No tengo rostro. Mil veces transformé en víctima a mi victimario. Pero soy la cima, el eterno contemporáneo; el peñasco que saluda desde lo más alto. En este frondoso paisaje de letras y composiciones, mi cuerpo adopta la fisonomía del Santo Grial. Y ha sido esta mítica quimera la que ha desangrado a cientos de hombres quienes, en plena batalla contra sus mortales limitaciones, han esgrimido a cada libro editado, a cada renglón completo, como si de un sable corvo se tratase.
Antes me calificaban, hoy me cuantifican con vehemencia. Mi única verdad es que he nacido para revelarme como insuficiente. No importa que tanto he sido Zaratustra para Nietzsche o Maldoror para Isidore Ducasse, Conde de Lautréamont. Tal vez Goethe haya sido el único privilegiado que llegó a comprenderme como aquel don que haría perder la cabeza hasta al propio Mefistófeles. Pero aún así, no tengo nada que reprocharme.
Tan poderosa es mi certeza, que hasta le permití a Thomas de Quincey postular al asesinato como una de las Bellas Artes. Auspicié la precoz clarividencia de Arthur Rimbaud, y calmé la sífilis de un desahuciado Charles Baudelaire. Una tormentosa mañana, Bioy Casares me dio a luz, y me llamó Morel, pero ya era tarde: en una tabla de barro cocido, al comienzo de los tiempos, Homero me había bautizado con el nombre de Aquiles. Igualmente, siempre seré un desconocido a la caza de un confiado prisionero.

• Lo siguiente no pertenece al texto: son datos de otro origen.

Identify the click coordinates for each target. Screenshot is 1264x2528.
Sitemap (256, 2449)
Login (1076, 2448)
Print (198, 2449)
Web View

He compartido las pesadillas de Ernesto Sabato, almorcé en un restaurant parisino junto al cadáver de Marcel Proust, y una madrugada acompañé con entusiasmo las pisadas sigilosas de Sherlock Holmes. Describí, junto a Apollinaire, la uniformidad del cubismo, y dormí en las fauces de la anaconda que, cauta e inexpresiva, pendió durante semanas del espeso árbol bajo el cual Horacio Quiroga meditara su suicidio. Pocos saben que alguna vez me convertí en lobo estepario, o que naufragué en el agudo y certero punto seguido de García Márquez. Nadie recuerda que fui surrealismo, la lujuria de Sade y un crimen de Edgar Allan Poe. Cierta vez, alguien me advirtió que todo cambiaría: un tal Neftalí Ricardo Reyes, luego conocido como Pablo Neruda. Pero no le creí...
Hoy mi esencia, desvastada como nunca antes, se asemeja a una nación cuyo único territorio es la frontera. Una selva reducida a raíces secas, pero a la que nadie deja de visitar, escudriñar, periódicamente, a la espera de un tallo salvador que destierre, de una vez y para siempre, a tanta bravía desolación.
Hoy mi sonrisa desdentada comienza en el dolarizado realismo mágico de Isabel Allende y culmina, accidentada, en el paladar reseco y oportuno de Deepak Chopra. Mi cadera encorvada se desliza, áspera y negra cual Dragón de Komodo, desde las febriles consonantes de Stephen King a la mecánica previsibilidad de Paulo Coelho.
Ahora, en este efímero pasadizo temporal, mis caricias son fuente de crucifixión y porvenir. Las alas de un vampiro perseverante e inmortal, que encuentra en cada estaca un final que nunca abandona su condición de ser, al mismo tiempo, un venturoso comienzo. Así, mi autoridad es ley. Mi soberbia, el motivo que inundó de lágrimas a un joven Jorge Luis Borges cuando, tras sortear el jardín de los senderos que se bifurcan, comprendió que su destino estaba en mis manos. Que su laberinto de relatos impensados e infamias universales culminaba, estéril y borroso, al pie de las murallas de mi reino.
Soy una prostituta vieja que nunca deja de ser joven. El espejismo más voluptuoso, sensible y voraz. Soy el éxito. Soy la consagración. Pero vamos, no dudes ahora después de todo lo que te he contado. Empujá con fuerza la puerta y desnudá tu piel al traspasar el umbral. No me importa tu virginidad literaria: sos mi último cliente; el mejor. Abrazáme y brindemos juntos por el ocaso del pensamiento creativo. Abrazáme, pero no descuides la trivialidad que ostentan tus expresiones escritas: aunque los vientos respiren cansancio, la maquinaria nunca debe detenerse.